== DOCUMENT EXCERPT ==
* START *

The last weeks of the Trump administration were hard on the reputation of Abraham Kuyper.
Senator Josh Hawley, who promoted the “stolen election” fraud behind the Capitol insurrection on January 6, and in the bargain gave the gathering mob his now infamous raised-fist salute, has from time to time invoked the Kuyperian “every square inch” mantra on behalf of his political agenda. New York Times columnist Katherine Stewart, a long-time observer of right-wing Christian nationalism, was quick to draw the connection, though from a highly critical point of view. Hawley wants to make good, she said, on Kuyper’s claim “that Christianity has sole legitimate authority over all aspects of human life,” a formula for a neo-medieval theocracy.
The white-racist core of the Capitol insurrection, meanwhile, brought out critiques of the racial hierarchy in Kuyper’s anthropology. These included predictable clichés about Kuyper as architect of South African apartheid, but a new and more telling observation came from my Calvin University colleague, Joe Kuilema, who noted that Kuyper had read about and commented on the white overthrow of a biracial government in Wilmington, NC, that occurred during his 1898 trip to America. Without excusing their violence, Kuyper attributed the coup to whites countering purported Black dreams of racial “conquest.”

* END *

== LISTED ENTRIES ==
* START *

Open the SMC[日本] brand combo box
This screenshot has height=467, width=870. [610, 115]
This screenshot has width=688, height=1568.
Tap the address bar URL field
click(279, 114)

* END *

== THE TASKS ==
1. Answer these questions from the excerpt on Abraham Kuyper:
(a) Which senator has invoked the Kuyperian "every square inch" mantra?
(b) For which newspaper does Katherine Stewart write a column?
(c) In what city did the 1898 white overthrow of a biracial government take place?
2. Carry the excerpt on Abraham Kuyper forward from its final sentence.

== ANSWERS TO THE TASKS ==
1.
(a) Josh Hawley
(b) The New York Times
(c) Wilmington, NC

2.
Finally, in a speech at a pillar of right-wing higher education, Hillsdale College, then-Secretary of Education and Calvin College alumna Betsy DeVos invoked Kuyper’s theory of sphere sovereignty to excoriate the “government schools” she had been in charge of for four years. American education should “go Dutch” in imitation of Kuyper’s initiatives, she said. That meant putting “family first” to pursue free choice of schools in an open market, in the process fending off labor unions, socialism, communism, and fascism. (Cue The Simpsons’ commie-nazis.)
Admittedly, Abraham Kuyper can be a difficult man to love, and people allergic to the forthright entry of religion into public life find in him much to fear. The resuscitation of the Reformed Journal, however, also gives us an opportunity to view him in fuller proportion and from a more progressive point of view. For Kuyper was a figure of inspiration, even a hero, to the men (and men they all were) who launched the RJ seventy years ago. He gave them warrant for their enterprise and positive direction for some of their positions. Even when they disagreed with him, Kuyper could be seen behind their critical method. That’s one test of an important thinker—whether their method can be turned in critique of those of their views which, upon deeper inspection or later evidence, turn out to be mistaken. More broadly, we can ponder why Kuyper has been received so variously in North America, and some deeper problems that might attend his legacy.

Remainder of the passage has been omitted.